TASK INSTRUCTIONS: Rewrite the stretch from the start of the items through the line containing "I want to click on previous-price-text: Tidligere", replacing "Describe" with "Identify" and keeping everything else the same. Omit the pictures from your answer.
START EXCERPTED RECORDS
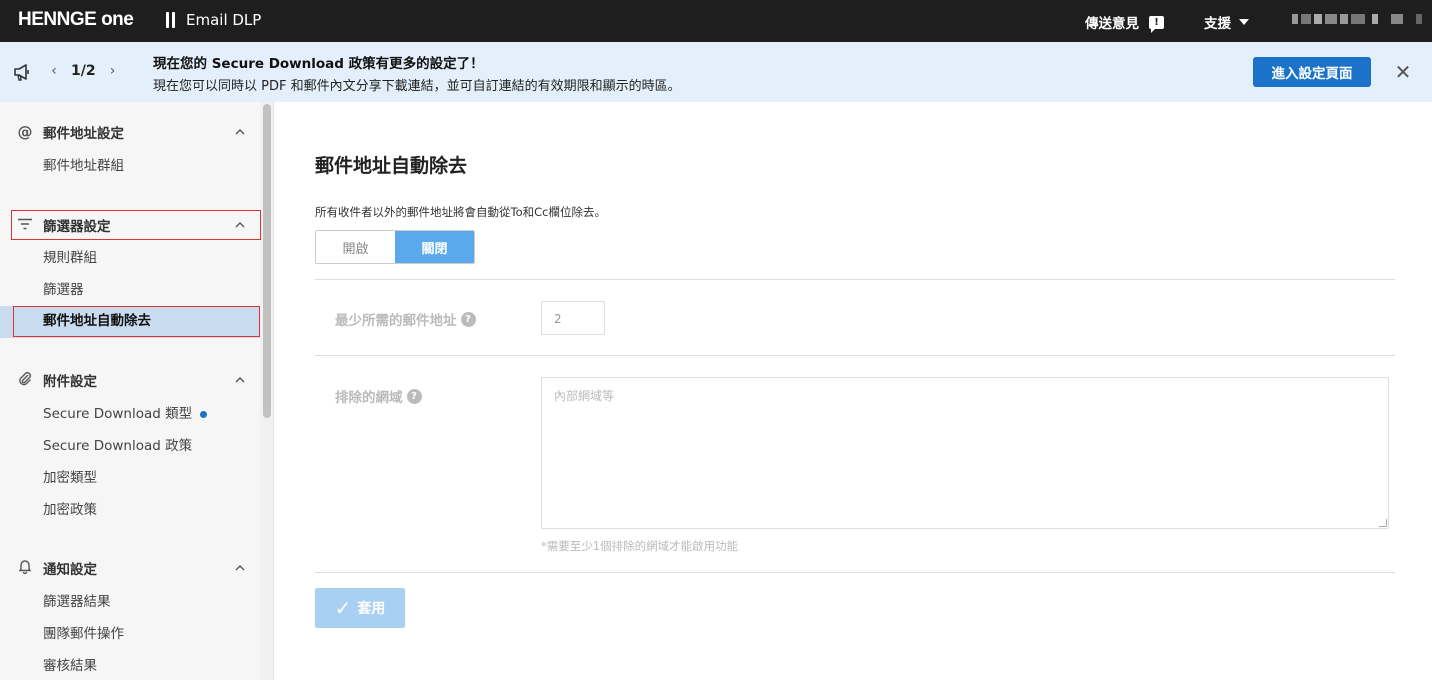 This screenshot has width=1432, height=680. I want to click on page-description: 所有收件者以外的郵件地址將會自動從To和Cc欄位除去。, so click(460, 212).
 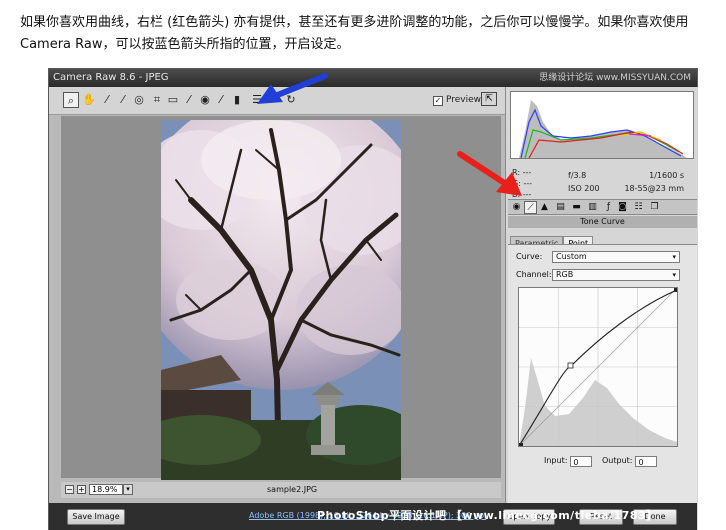 I want to click on tone-curve-graph, so click(x=598, y=367).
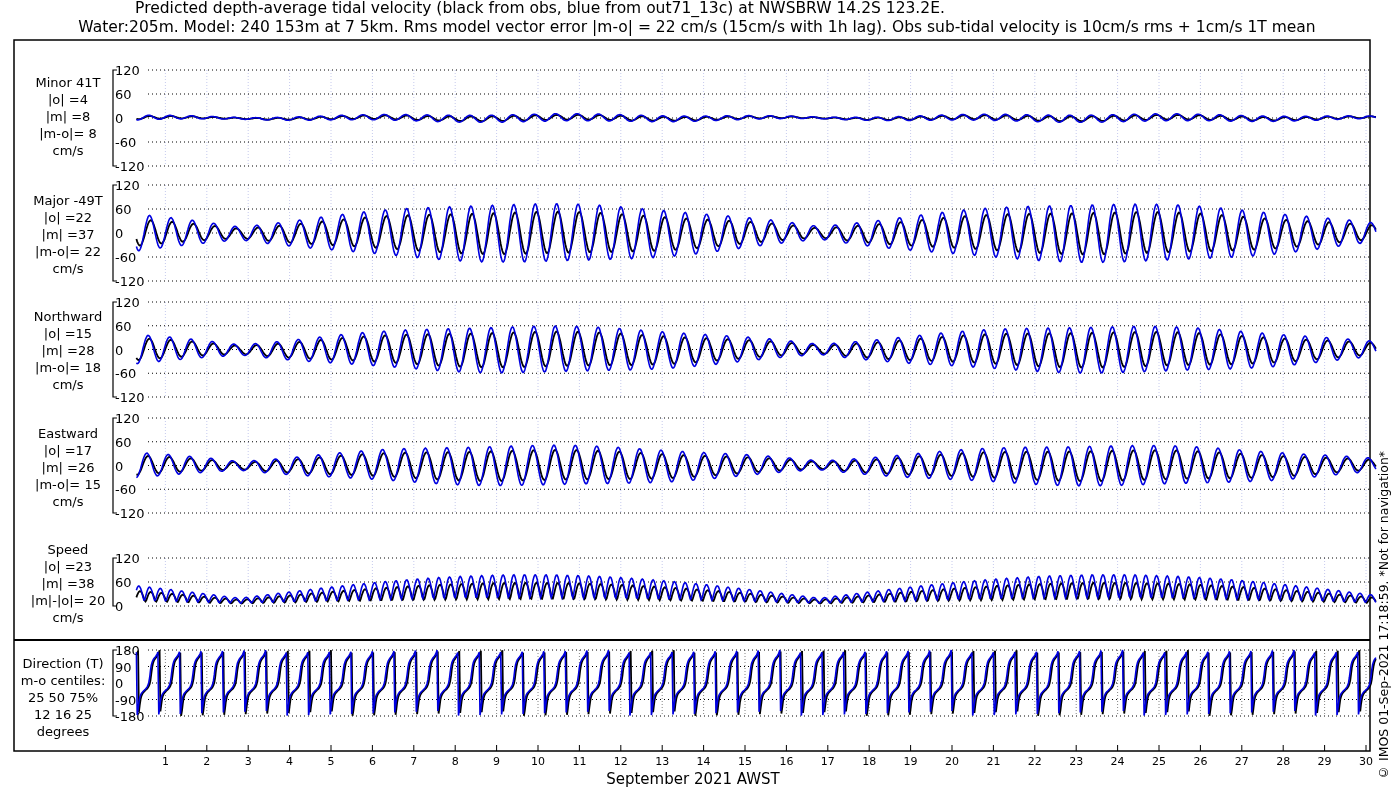 The width and height of the screenshot is (1400, 800). What do you see at coordinates (1284, 762) in the screenshot?
I see `x-tick-label: 28` at bounding box center [1284, 762].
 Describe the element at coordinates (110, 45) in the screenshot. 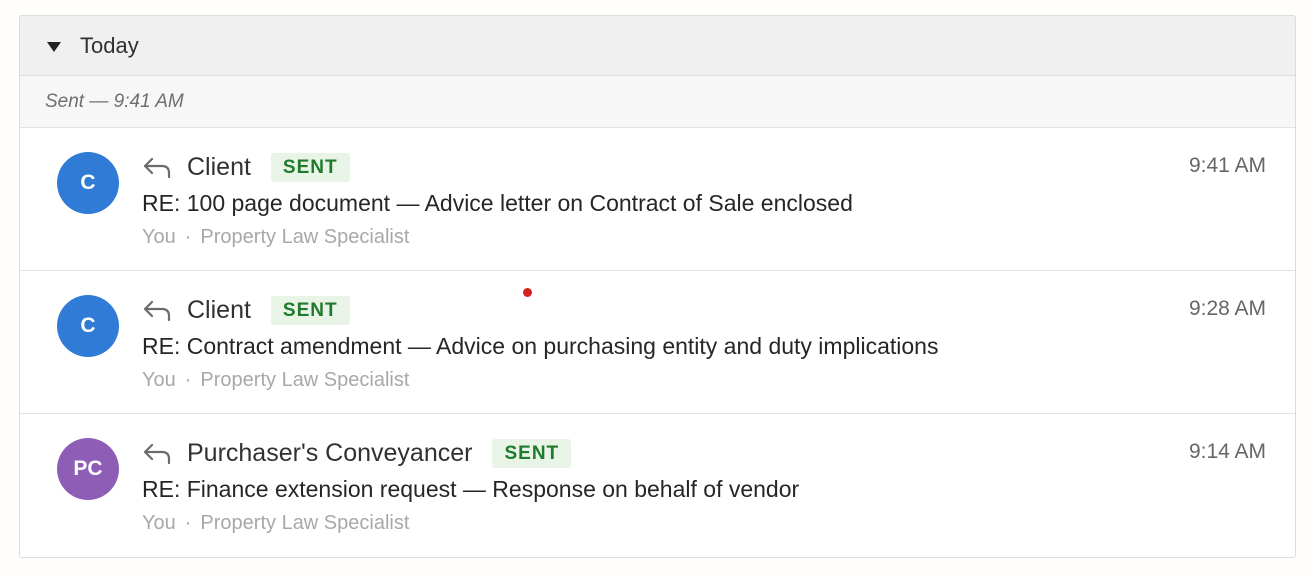

I see `group-title: Today` at that location.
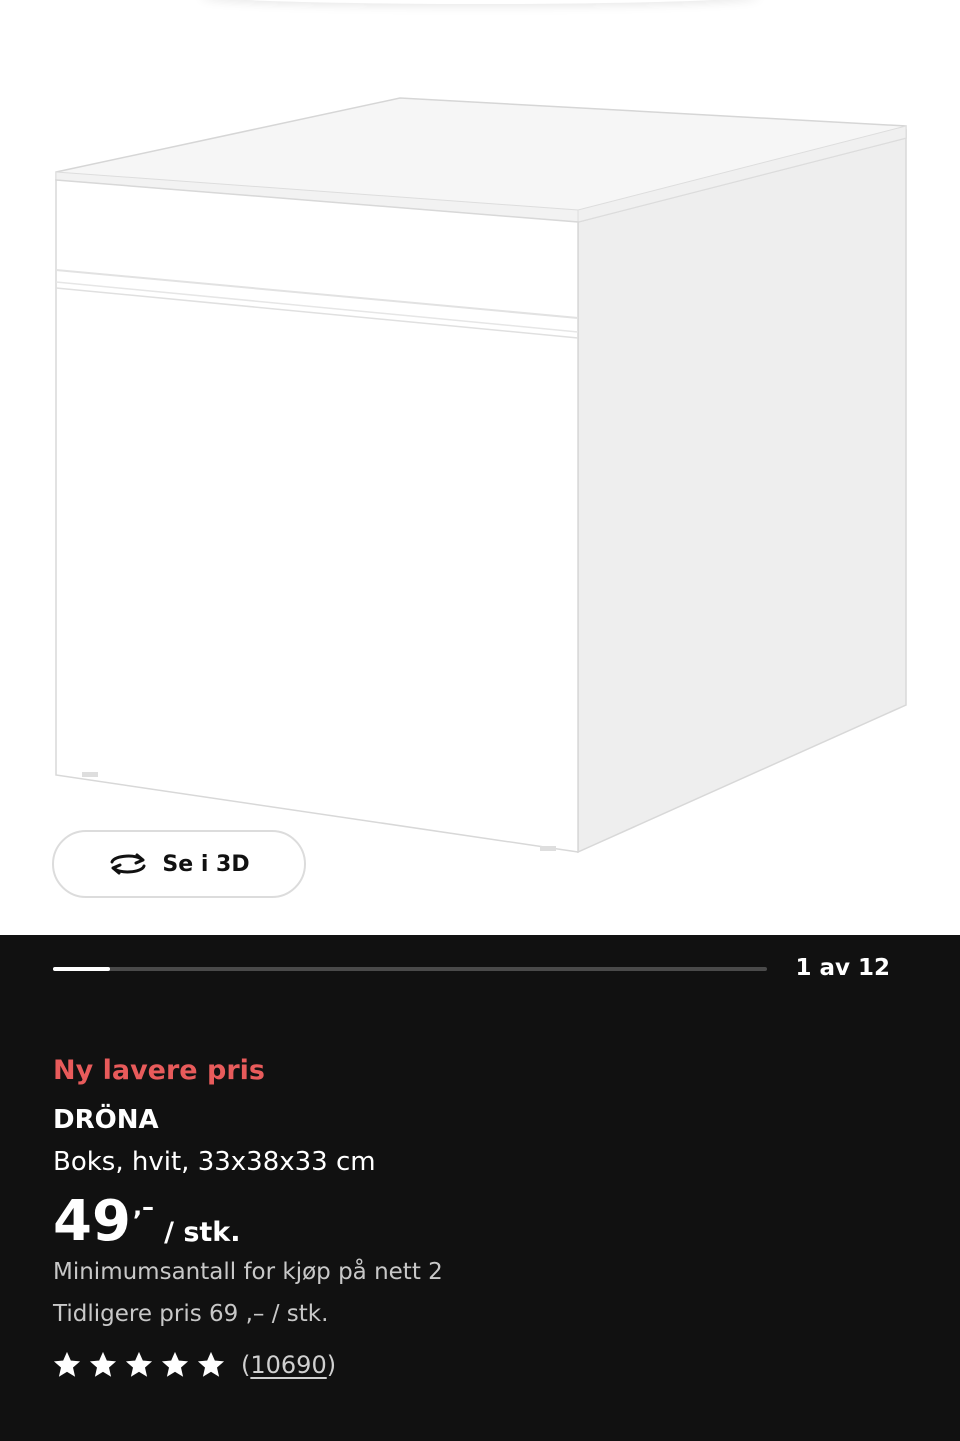  I want to click on previous-price-text: Tidligere pris 69 ,– / stk., so click(191, 1314).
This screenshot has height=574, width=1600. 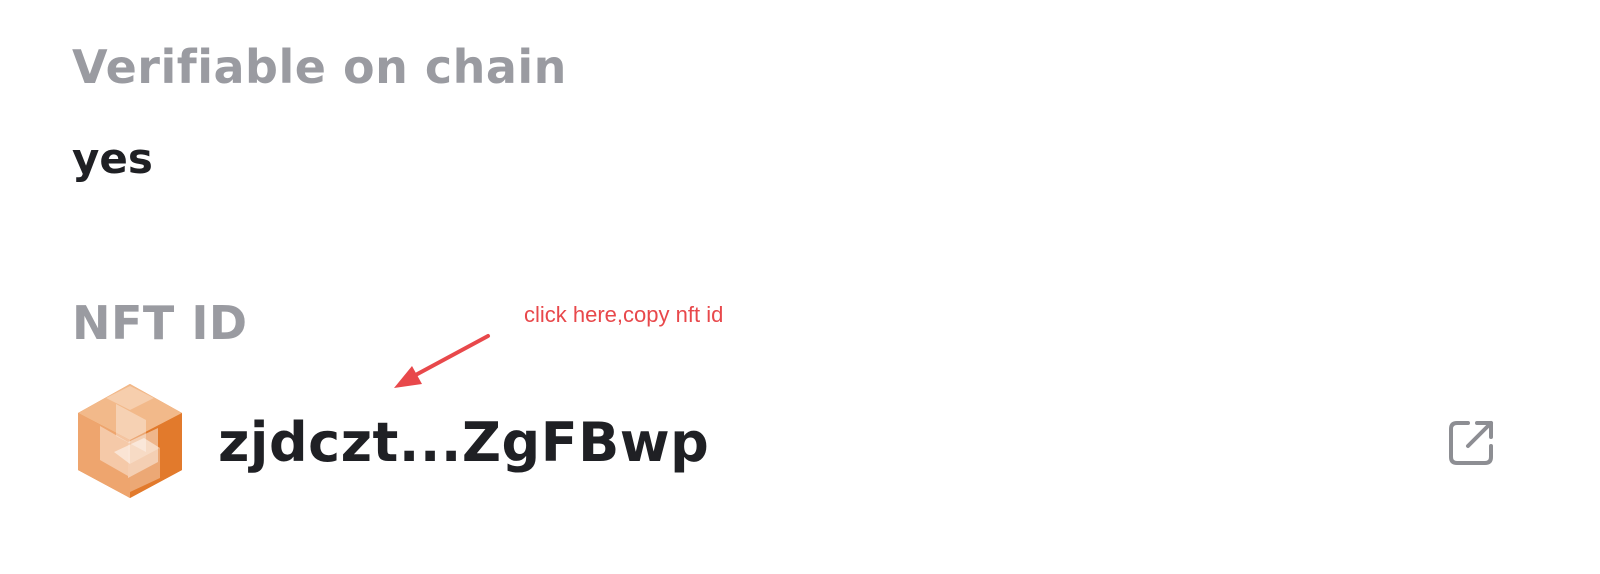 What do you see at coordinates (624, 314) in the screenshot?
I see `annotation-note: click here,copy nft id` at bounding box center [624, 314].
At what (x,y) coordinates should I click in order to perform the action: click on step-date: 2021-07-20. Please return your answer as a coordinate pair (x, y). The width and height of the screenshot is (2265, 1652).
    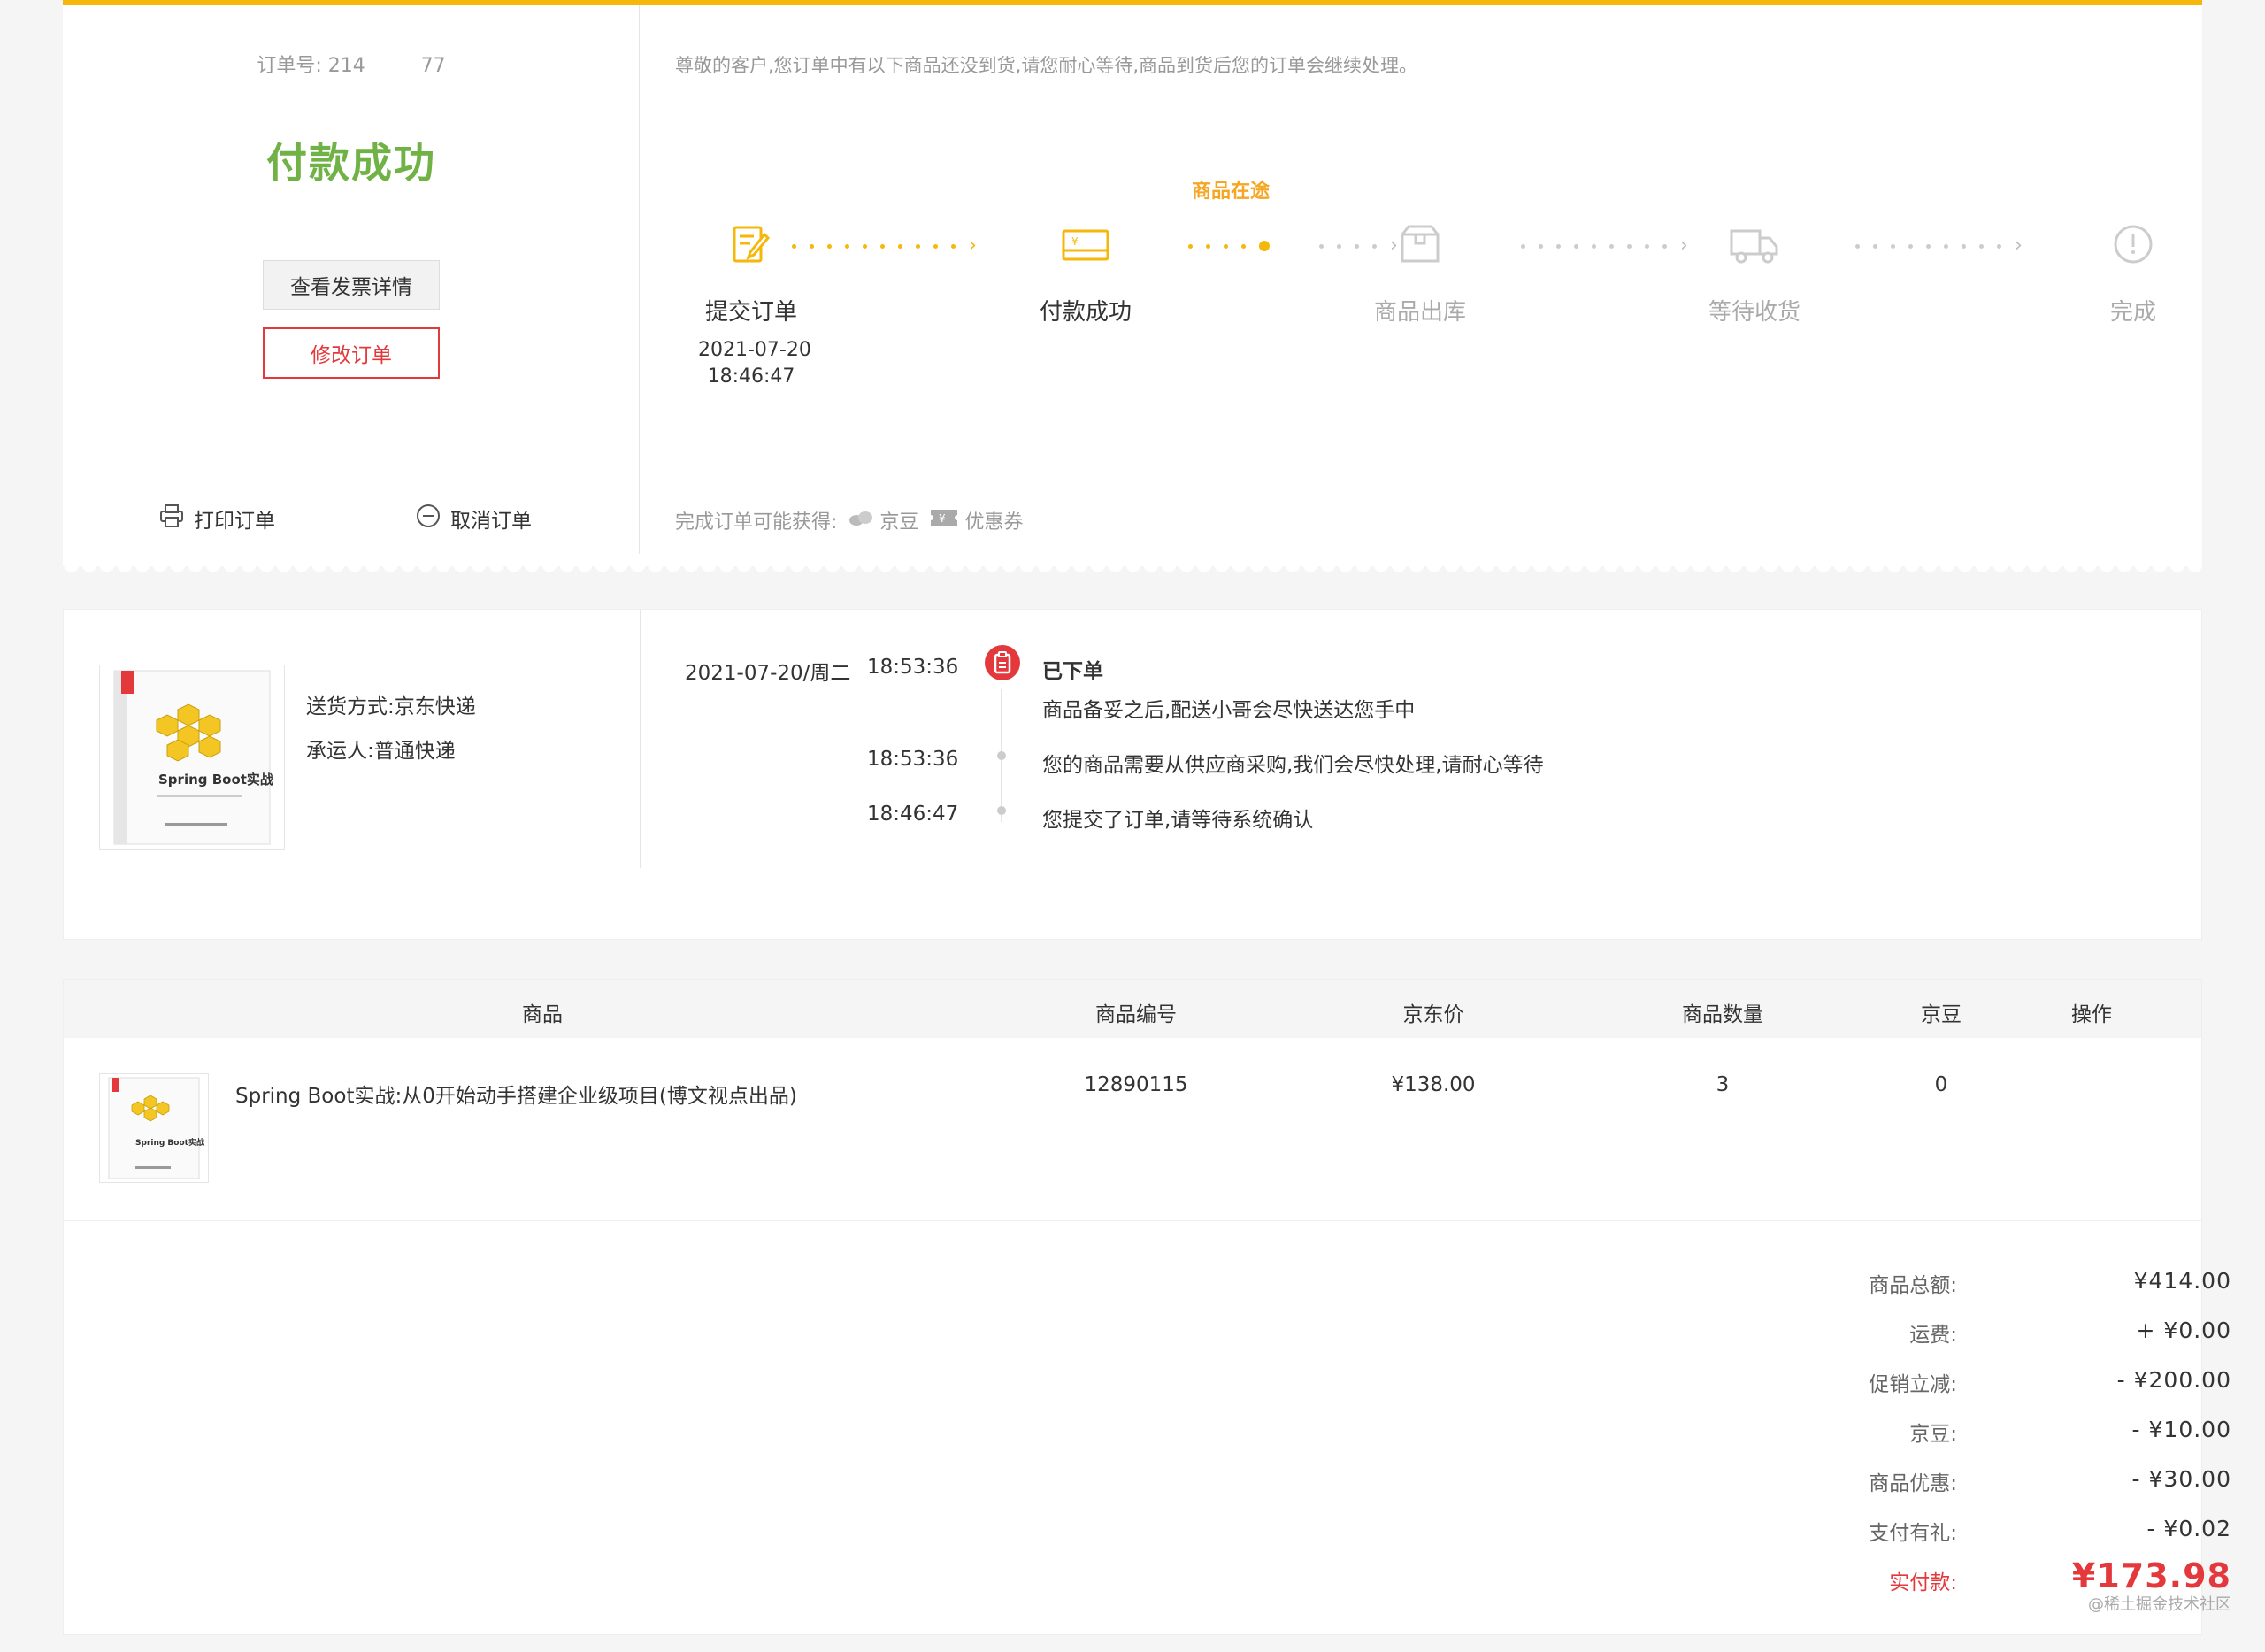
END EXCERPTED RECORDS
TASK OUTPUT:
 This screenshot has width=1432, height=680. I want to click on page-description: 所有收件者以外的郵件地址將會自動從To和Cc欄位除去。, so click(460, 212).
  I want to click on tone-curve-graph, so click(x=598, y=367).
 The width and height of the screenshot is (1400, 800). What do you see at coordinates (1284, 762) in the screenshot?
I see `x-tick-label: 28` at bounding box center [1284, 762].
 Identify the element at coordinates (110, 45) in the screenshot. 

I see `group-title: Today` at that location.
  I want to click on previous-price-text: Tidligere pris 69 ,– / stk., so click(191, 1314).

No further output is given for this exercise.